25.07.2012, 08:46

Olympische Spiele 2012 Schneller, höher, weiter! London wird zur Hauptstadt des Sports

Von Tom Riens

Am 27. Juli beginnen die Olympischen Sommerspiele 2012. Etwa 10.500 Sportler aus mehr als 200 Nationen treten an

Jetzt laufen und springen sie bald wieder! Schleudern wie vor über 2500 Jahren Diskus und Speer. Sie ringen, reiten und reißen am Ende jubelnd die Arme hoch. Vom 27. Juli bis zum 12. August treffen sich die besten Sportler der Welt in London zu den Olympischen Sommerspielen.

Begonnen hat alles im Jahr 776 vor Christus im griechischen Olympia. Da gewann ein gewisser Koroibos den einzigen Wettkampf. Einen Lauf über die Distanz des Stadions. Das waren genau 192,24 Meter. Die Sportspiele dauerten also rund 25 Sekunden, bevor der erste und einzige Sieger feststand.

Später weiteten die Griechen ihre Spiele aus. Aus dem ersten Sprint wurden 18 Sportarten, die über fünf Tage ausgetragen wurden. So löste der Sport langsam den religiösen Ursprung des Festes ab, das zu Ehren des Gottes Zeus veranstaltet wurde. Als die Römer Griechenland eroberten, schlief die Idee der Spiele ein.

Sackhüpfen war olympische Disziplin

Aufgeweckt wurde sie vor rund 150 Jahren gemeinsam von Engländern, Franzosen, Deutschen und Griechen. Im Jahr 1896 rief Athen "Die Jugend der Welt" zu den ersten Spielen der Neuzeit. Es kamen 250 Sportler. In London treten jetzt geschätzt 10.500 aus mehr als 200 Ländern an. Die Frauen und Männer kämpfen in 302 Wettbewerben um Goldmedaillen.

Im Laufe der Zeit wurden die Spiele also immer größer. Viele Sportarten kamen hinzu, andere verschwanden. Bei den Spielen im Jahr 1900 in Paris wurde noch auf lebende Tauben geschossen.

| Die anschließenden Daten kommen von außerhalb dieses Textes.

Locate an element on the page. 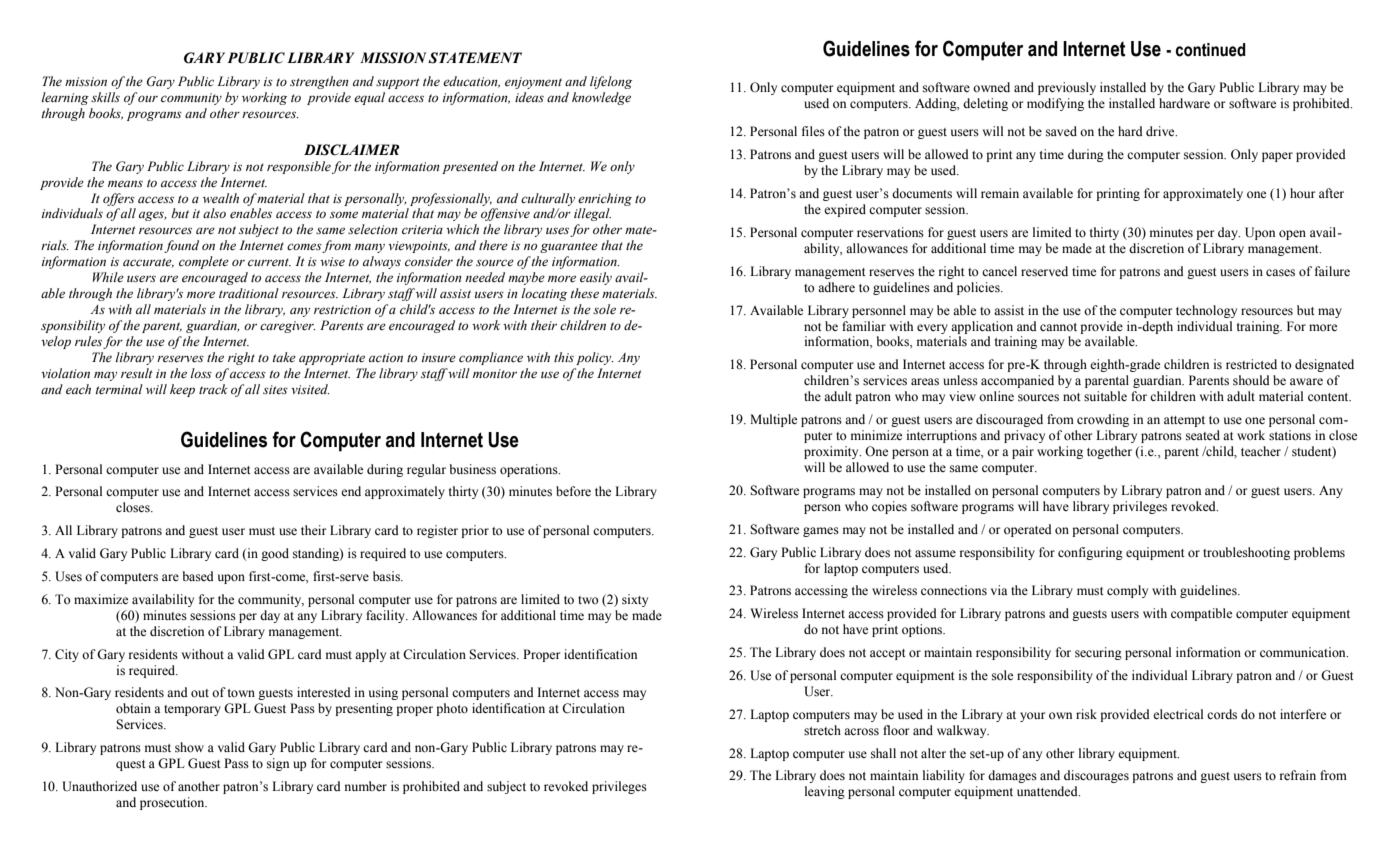  continued is located at coordinates (1211, 50).
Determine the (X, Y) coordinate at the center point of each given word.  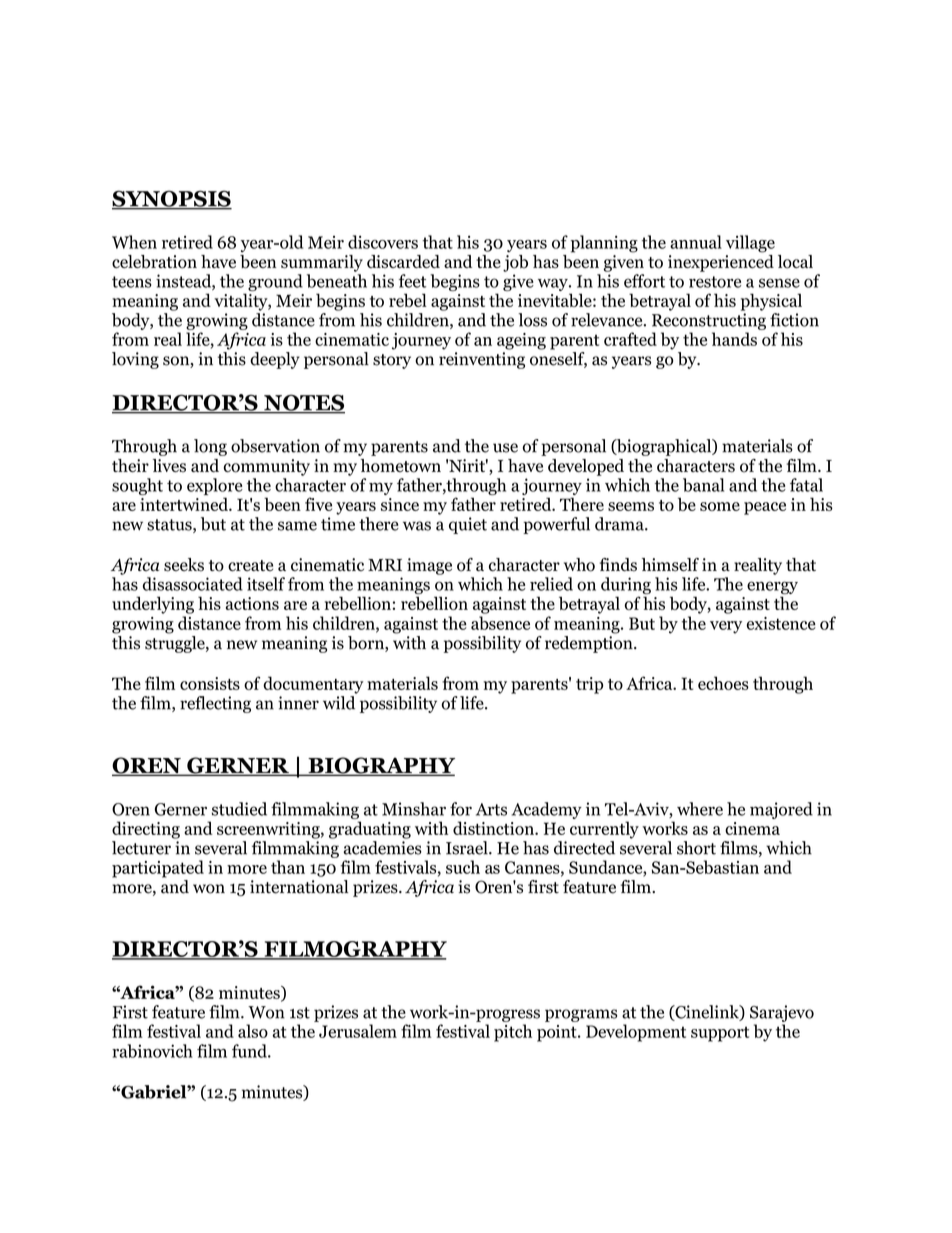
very (726, 627)
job (515, 263)
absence (500, 623)
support (720, 1034)
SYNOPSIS (172, 199)
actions (252, 603)
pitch (513, 1033)
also (253, 1031)
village (750, 244)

Der Belgier Léon de Lunden tötete 21 Tiere, bekam Gold und 5000 Franc. Andere Disziplinen haben wenigstens auf Kinderfesten überlebt. 1904 gab es für Sackhüpfen Gold-Silber-Bronze.

1906 gewinnen die deutschen Männer Gold im Tauziehen. Bis 1932 konnte man beim Seil hochklettern Edelmetall erringen. Zuletzt wurden Softball und Baseball gestrichen. Dafür dürfen nach 90 Jahren Pause jetzt wieder Männer und Frauen gemeinsam beim Tennis im "Mixed-Doppel" antreten.

Nur das IOC darf bestimmen

Welche Sportarten zugelassen sind, entscheiden nicht die Sportler selbst, sondern eine mächtige Organisation: das "Internationale Olympische Komitee", IOC genannt. Das IOC hat alle Rechte an den Olympischen Symbolen. Dazu gehören die Fahne mit den fünf Ringen, das Motto der Spiele und die Hymne.

Das IOC bestimmt auch alleine über die Spiele selbst und wo sie stattfinden. Das ist wichtig, denn mit den Spielen wird viel Geld verdient. Bei den letzten beiden haben die "Herren der Ringe" vom IOC 5,45 Milliarden Dollar eingenommen. Das ist mehr Geld als Staaten wie Kenia oder Ghana im ganzen Jahr ausgeben können. Für soviel Macht wird das IOC oft kritisiert.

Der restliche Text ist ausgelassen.